POLITICKING & PEEN SHAMING (a historical tradition)
Presidents talking about peens is as American as lighting things on fire in a Chick-fil-A parking lot.
Hi Everyone,
Happy hump day and thanks so much for reading the ADULT SEX ED newsletter! If you were already subscribed to my personal newsletter, I’ve migrated everything related to ADULT SEX ED over here. I’m really excited to write some funny educational deep dives for you all!
This is a weekly newsletter from me, Dani Faith Leonard. It’s an extension of the live comedy show ADULT SEX ED that I’ve hosted since 2018. The show is about plugging the holes in our education as adults, so I’ll be doing just that (if you want to know more about this newsletter, here’s a description on substack).
Ready to get a little smarter? Okay, let’s go!
Dani
PS - this week, I’m posting from NY where I welcomed a new nephew! He’s adorable. I'll be here for the next few weeks. In April, I’m bringing some Adult Sex Ed to Houston, TX, where I’m performing at the Healthy Futures of TX conference. Then, I’ll be on the West Coast!

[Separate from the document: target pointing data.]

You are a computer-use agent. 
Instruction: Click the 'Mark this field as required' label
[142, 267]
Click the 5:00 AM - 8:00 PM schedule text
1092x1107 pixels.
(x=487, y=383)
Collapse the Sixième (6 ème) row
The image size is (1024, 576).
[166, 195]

Presidential Dick Swinging
I was catching up on political news this week. I’ve been a news junkie in the past, but it’s not conducive to getting work done or sleeping well at night.
I’ve been fascinated with the new nicknames that Trump has been testing for his predicted Republican opponent, Ron DeSantis. They’ve honestly been pretty lame–there’s “Meatball Ron,” which I guess is about appearance, but if you have to ask, it’s not that catchy. He’s been stuck on the super clunky “Ron DeSanctimonious.” Trump’s nicknames are frequently size-related and I’m shocked he hasn’t tried “De-shortest,” but according to Bloomberg, he’s workshopping a new one: “Tiny D.”
Shit, he’s a good bully. Tiny D is an obvious comment on height with a pretty great hint at penis size (at least in my mind). Size-shaming isn’t cool, for the record, and preying on common insecurities is generally cowardly. But Donald Trump wouldn’t have been the first to try it.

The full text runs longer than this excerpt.